AIM OF THE TASK -
Repeat only the lines below from the one containing "The height and width of the screenshot is (616, 862)." through the one containing "Screen dimensions: 1263x611", inclusive, exactly as written.

╔══

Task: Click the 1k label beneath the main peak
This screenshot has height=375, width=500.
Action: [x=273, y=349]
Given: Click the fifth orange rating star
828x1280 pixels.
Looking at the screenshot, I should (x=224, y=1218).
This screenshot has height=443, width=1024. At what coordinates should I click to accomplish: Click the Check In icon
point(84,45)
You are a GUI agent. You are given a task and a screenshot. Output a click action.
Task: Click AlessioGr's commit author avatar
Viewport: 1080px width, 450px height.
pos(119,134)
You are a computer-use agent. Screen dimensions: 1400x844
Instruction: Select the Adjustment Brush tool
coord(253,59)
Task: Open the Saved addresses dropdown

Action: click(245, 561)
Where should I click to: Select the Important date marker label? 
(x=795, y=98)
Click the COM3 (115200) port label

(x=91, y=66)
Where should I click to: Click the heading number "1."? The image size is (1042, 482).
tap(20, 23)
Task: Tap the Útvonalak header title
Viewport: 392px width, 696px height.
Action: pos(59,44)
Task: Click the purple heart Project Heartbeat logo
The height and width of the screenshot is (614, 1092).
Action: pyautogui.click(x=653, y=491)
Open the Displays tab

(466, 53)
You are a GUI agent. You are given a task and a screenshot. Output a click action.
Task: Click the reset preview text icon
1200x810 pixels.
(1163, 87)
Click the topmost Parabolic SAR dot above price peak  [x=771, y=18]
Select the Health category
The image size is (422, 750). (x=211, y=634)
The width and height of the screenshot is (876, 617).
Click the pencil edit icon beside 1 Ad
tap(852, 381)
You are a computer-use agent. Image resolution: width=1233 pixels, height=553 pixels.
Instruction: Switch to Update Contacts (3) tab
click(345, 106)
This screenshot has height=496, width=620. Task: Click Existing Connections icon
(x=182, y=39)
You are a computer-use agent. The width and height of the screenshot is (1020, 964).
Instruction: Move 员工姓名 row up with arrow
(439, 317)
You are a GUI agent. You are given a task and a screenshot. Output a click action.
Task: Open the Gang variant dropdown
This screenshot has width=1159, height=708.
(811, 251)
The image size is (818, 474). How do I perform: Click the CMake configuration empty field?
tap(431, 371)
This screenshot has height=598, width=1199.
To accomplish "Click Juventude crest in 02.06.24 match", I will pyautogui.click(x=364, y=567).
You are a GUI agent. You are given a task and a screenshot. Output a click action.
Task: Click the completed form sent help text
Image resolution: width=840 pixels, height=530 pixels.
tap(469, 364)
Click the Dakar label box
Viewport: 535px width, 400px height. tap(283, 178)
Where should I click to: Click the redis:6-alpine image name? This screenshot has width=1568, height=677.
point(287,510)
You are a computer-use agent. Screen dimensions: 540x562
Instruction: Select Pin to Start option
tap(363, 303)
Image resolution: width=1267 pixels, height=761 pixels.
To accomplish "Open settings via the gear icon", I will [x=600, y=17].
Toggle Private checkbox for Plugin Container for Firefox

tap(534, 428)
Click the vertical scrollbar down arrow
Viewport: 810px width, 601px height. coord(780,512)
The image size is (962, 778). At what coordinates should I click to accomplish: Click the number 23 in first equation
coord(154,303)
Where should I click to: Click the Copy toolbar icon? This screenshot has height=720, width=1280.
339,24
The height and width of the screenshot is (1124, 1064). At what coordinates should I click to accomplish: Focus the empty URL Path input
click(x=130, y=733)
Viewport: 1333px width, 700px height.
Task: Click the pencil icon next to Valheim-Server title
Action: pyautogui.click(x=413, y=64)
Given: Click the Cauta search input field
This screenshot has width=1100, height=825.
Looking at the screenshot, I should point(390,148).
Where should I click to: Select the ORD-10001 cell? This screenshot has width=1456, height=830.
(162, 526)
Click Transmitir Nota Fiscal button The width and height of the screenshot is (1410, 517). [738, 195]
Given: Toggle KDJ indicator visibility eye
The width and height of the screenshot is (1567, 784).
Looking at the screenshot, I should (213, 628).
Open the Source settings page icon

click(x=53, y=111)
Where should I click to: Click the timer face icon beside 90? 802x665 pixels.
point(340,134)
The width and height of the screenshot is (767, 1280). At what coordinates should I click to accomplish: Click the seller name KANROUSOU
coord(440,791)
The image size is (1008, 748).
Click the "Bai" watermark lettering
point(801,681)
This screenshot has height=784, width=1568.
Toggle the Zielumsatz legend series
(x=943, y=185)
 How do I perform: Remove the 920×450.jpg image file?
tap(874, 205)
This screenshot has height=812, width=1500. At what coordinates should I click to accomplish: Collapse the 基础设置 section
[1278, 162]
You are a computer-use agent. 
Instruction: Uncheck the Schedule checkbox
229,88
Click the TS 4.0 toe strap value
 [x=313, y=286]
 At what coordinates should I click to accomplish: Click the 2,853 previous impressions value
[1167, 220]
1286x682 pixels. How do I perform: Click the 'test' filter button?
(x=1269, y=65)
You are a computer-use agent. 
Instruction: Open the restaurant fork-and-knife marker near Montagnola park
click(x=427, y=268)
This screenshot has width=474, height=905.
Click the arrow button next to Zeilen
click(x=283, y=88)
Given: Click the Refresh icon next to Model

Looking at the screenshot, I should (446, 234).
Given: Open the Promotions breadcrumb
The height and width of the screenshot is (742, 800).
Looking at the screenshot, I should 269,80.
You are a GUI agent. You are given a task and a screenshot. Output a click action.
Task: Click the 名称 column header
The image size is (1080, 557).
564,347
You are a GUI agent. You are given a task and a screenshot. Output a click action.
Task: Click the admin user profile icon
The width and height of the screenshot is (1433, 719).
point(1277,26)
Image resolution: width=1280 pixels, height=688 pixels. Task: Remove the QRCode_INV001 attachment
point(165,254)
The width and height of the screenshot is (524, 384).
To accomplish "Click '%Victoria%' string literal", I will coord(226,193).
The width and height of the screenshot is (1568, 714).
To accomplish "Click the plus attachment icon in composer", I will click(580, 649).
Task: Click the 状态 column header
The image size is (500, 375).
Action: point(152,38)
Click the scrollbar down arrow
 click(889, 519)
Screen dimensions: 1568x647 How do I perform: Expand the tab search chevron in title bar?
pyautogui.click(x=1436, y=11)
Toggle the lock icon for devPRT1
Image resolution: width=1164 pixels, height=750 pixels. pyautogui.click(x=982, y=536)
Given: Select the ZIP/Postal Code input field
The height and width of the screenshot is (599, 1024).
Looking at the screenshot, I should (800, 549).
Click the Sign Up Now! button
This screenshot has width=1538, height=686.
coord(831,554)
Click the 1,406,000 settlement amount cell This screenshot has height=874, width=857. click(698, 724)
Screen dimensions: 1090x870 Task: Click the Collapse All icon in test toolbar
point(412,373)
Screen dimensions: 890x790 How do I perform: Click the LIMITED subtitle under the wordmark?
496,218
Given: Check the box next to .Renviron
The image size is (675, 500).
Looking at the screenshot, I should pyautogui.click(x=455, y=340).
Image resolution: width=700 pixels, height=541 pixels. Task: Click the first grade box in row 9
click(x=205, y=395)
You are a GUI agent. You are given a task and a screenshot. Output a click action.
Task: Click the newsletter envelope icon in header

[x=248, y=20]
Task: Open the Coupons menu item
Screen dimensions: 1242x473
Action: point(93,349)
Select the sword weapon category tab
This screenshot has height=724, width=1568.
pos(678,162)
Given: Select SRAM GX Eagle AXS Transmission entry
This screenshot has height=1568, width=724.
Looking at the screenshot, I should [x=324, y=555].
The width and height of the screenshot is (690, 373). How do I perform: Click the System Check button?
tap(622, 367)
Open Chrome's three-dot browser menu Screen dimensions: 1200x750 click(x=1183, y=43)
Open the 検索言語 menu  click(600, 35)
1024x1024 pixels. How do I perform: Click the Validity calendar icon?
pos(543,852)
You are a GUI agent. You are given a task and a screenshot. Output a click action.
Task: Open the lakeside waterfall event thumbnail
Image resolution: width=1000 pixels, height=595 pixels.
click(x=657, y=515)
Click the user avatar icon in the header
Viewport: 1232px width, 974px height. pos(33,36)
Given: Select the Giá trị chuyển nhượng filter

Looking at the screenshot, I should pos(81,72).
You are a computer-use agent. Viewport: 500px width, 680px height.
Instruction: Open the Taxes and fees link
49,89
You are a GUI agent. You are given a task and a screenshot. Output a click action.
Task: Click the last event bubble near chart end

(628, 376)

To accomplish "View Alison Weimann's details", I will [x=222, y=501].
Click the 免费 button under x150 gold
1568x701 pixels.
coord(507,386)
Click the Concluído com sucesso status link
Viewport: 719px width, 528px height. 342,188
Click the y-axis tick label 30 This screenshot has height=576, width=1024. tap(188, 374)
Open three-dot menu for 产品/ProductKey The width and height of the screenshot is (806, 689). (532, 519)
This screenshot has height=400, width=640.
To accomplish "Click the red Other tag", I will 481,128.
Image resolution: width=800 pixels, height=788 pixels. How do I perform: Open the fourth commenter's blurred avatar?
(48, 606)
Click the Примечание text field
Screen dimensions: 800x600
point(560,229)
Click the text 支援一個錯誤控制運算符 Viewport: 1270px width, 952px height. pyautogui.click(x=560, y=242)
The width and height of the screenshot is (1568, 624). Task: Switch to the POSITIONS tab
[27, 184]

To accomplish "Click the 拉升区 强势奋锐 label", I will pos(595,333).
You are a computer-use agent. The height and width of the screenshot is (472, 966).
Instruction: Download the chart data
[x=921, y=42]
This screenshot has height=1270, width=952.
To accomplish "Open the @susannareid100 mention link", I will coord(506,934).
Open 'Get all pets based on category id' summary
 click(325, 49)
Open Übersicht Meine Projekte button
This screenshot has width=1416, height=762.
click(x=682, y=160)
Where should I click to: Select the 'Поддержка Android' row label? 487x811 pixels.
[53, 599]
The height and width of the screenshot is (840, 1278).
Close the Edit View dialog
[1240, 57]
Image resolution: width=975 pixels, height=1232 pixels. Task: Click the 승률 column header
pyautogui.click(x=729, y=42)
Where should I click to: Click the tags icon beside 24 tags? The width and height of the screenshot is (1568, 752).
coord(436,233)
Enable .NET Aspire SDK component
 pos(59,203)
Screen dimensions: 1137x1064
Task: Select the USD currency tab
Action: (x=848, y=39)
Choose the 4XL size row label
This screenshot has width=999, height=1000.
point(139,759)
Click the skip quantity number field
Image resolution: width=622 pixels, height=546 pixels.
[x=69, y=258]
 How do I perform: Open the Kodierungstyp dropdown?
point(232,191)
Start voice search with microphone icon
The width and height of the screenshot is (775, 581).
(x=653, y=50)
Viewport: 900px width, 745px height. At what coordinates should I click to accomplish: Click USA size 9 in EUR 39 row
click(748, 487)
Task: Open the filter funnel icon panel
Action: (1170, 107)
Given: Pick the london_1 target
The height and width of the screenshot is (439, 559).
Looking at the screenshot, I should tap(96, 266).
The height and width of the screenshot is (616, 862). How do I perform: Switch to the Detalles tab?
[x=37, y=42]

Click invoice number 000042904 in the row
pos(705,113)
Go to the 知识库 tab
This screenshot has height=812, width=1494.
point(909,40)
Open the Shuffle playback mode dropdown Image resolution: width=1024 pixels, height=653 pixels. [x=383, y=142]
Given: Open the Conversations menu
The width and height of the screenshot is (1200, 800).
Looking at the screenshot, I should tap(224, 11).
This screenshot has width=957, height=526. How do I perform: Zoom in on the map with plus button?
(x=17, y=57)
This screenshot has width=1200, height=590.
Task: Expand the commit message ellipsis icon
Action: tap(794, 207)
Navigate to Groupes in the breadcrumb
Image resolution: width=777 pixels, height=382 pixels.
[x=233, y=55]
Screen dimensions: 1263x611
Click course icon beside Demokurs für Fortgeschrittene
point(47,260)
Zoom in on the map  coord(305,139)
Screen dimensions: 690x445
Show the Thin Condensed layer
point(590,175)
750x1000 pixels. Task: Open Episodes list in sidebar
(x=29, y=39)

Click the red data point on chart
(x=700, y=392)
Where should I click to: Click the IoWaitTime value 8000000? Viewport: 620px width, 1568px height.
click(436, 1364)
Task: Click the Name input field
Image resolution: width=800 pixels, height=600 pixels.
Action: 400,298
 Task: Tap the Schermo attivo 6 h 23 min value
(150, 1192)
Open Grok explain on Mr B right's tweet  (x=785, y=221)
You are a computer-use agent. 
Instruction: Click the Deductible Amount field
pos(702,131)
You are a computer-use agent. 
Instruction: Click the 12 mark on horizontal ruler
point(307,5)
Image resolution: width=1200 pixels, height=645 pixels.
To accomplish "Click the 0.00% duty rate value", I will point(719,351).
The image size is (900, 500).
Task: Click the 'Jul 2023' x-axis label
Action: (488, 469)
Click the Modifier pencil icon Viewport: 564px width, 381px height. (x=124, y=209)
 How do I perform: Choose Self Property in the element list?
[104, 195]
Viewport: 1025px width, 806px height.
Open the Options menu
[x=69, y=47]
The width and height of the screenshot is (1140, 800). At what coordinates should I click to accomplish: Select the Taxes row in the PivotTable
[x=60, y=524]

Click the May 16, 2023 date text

╚══

EXERCISE RESPONSE -
The height and width of the screenshot is (616, 862). How do I perform: Switch to the Detalles tab?
[x=37, y=42]

Click invoice number 000042904 in the row
pos(705,113)
Go to the 知识库 tab
This screenshot has height=812, width=1494.
point(909,40)
Open the Shuffle playback mode dropdown Image resolution: width=1024 pixels, height=653 pixels. [x=383, y=142]
Given: Open the Conversations menu
The width and height of the screenshot is (1200, 800).
Looking at the screenshot, I should tap(224, 11).
This screenshot has width=957, height=526. How do I perform: Zoom in on the map with plus button?
(x=17, y=57)
This screenshot has width=1200, height=590.
Task: Expand the commit message ellipsis icon
Action: tap(794, 207)
Navigate to Groupes in the breadcrumb
Image resolution: width=777 pixels, height=382 pixels.
[x=233, y=55]
Screen dimensions: 1263x611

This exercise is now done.